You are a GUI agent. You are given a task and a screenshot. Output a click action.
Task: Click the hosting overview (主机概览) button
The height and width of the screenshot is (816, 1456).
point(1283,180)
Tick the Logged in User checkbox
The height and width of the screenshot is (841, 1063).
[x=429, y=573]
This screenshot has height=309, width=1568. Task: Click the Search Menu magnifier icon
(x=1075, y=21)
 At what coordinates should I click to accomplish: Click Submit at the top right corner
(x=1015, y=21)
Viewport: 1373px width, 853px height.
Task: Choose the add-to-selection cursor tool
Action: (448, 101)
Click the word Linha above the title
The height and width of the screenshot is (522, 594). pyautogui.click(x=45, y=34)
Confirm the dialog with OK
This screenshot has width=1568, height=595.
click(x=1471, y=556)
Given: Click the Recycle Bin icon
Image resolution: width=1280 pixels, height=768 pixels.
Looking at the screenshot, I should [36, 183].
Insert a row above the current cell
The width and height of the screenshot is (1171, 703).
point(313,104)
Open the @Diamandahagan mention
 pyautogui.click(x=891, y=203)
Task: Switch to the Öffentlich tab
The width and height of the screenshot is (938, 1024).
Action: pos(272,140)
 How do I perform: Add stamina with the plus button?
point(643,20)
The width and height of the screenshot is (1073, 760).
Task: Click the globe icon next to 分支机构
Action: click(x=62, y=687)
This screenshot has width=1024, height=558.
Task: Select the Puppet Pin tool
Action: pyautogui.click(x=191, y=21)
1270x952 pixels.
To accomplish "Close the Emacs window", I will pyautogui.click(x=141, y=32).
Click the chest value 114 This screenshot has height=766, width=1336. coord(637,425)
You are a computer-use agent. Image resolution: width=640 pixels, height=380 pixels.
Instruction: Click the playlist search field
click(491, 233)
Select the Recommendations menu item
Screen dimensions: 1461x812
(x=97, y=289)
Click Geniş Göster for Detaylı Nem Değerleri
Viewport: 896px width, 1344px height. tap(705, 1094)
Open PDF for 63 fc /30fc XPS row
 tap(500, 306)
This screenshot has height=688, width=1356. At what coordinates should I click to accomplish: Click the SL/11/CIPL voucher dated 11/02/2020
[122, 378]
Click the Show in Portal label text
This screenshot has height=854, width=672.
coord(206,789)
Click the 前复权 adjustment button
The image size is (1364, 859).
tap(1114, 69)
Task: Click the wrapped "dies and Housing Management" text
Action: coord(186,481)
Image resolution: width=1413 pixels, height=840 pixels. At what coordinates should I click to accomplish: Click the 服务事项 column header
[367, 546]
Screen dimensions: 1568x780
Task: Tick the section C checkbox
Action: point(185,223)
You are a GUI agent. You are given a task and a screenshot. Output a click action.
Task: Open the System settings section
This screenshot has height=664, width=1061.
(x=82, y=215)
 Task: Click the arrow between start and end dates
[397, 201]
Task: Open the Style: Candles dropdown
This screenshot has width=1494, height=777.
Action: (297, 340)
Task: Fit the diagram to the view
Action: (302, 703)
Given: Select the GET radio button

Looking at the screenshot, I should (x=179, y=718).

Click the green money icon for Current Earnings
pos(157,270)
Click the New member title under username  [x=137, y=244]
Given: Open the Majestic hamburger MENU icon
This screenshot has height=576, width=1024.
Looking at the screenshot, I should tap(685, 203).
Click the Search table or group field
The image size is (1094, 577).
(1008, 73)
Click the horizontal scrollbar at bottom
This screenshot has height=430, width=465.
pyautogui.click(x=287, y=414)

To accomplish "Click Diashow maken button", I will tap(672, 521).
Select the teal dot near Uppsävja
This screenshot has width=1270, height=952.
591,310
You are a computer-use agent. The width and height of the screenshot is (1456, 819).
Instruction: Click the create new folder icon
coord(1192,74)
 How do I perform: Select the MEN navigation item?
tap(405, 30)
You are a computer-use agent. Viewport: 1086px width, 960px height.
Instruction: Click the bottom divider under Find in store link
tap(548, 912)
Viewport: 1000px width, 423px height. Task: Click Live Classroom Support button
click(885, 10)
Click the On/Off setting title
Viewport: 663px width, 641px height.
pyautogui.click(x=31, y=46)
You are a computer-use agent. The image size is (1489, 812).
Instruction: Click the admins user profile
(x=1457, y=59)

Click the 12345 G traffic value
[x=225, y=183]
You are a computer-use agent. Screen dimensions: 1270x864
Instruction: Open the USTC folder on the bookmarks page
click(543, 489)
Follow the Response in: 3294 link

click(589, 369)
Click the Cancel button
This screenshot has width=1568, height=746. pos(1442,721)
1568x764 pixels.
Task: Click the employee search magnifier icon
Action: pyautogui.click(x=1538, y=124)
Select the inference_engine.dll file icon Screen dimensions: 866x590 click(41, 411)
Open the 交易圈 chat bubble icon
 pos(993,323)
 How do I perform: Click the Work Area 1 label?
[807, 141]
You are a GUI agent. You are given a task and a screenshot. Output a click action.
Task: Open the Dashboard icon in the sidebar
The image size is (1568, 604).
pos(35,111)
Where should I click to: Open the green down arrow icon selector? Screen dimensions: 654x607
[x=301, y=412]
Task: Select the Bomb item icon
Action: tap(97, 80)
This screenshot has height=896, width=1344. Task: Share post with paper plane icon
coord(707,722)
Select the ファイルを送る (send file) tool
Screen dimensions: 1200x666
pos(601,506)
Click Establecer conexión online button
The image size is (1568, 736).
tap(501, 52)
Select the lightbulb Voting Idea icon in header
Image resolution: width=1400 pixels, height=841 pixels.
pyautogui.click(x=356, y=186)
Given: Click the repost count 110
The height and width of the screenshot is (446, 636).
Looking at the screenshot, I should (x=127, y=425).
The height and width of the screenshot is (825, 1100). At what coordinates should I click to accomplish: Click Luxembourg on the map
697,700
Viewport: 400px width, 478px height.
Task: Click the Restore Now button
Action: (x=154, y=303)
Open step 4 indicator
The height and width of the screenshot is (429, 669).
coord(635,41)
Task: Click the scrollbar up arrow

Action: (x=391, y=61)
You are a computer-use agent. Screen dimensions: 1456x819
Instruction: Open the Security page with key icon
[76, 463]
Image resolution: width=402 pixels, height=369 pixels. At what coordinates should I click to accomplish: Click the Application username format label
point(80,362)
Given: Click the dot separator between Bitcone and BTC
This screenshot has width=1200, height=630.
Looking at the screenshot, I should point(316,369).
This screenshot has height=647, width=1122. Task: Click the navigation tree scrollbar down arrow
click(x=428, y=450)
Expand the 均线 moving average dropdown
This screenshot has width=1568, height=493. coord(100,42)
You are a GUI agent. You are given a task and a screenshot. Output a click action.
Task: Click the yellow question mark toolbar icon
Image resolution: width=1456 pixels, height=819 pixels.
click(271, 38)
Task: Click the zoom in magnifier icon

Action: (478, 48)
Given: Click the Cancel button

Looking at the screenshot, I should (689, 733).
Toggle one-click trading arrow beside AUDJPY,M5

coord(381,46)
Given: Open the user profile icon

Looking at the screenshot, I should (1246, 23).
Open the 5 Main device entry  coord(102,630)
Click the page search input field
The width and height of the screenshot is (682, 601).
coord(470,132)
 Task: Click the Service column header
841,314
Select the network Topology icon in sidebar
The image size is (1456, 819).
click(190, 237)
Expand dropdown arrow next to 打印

----

→ Aim of the task
Please copy out the material above, from the line with "How do I perform: Add" to the line with "(x=82, y=215)", including both of those lines.

→ Output for this exercise
 How do I perform: Add stamina with the plus button?
point(643,20)
The width and height of the screenshot is (1073, 760).
Task: Click the globe icon next to 分支机构
Action: click(x=62, y=687)
This screenshot has width=1024, height=558.
Task: Select the Puppet Pin tool
Action: pyautogui.click(x=191, y=21)
1270x952 pixels.
To accomplish "Close the Emacs window", I will pyautogui.click(x=141, y=32).
Click the chest value 114 This screenshot has height=766, width=1336. coord(637,425)
You are a computer-use agent. Image resolution: width=640 pixels, height=380 pixels.
Instruction: Click the playlist search field
click(491, 233)
Select the Recommendations menu item
Screen dimensions: 1461x812
(x=97, y=289)
Click Geniş Göster for Detaylı Nem Değerleri
Viewport: 896px width, 1344px height. tap(705, 1094)
Open PDF for 63 fc /30fc XPS row
 tap(500, 306)
This screenshot has height=688, width=1356. At what coordinates should I click to accomplish: Click the SL/11/CIPL voucher dated 11/02/2020
[122, 378]
Click the Show in Portal label text
This screenshot has height=854, width=672.
coord(206,789)
Click the 前复权 adjustment button
The image size is (1364, 859).
tap(1114, 69)
Task: Click the wrapped "dies and Housing Management" text
Action: coord(186,481)
Image resolution: width=1413 pixels, height=840 pixels. At what coordinates should I click to accomplish: Click the 服务事项 column header
[367, 546]
Screen dimensions: 1568x780
Task: Tick the section C checkbox
Action: point(185,223)
You are a GUI agent. You are given a task and a screenshot. Output a click action.
Task: Open the System settings section
This screenshot has height=664, width=1061.
(x=82, y=215)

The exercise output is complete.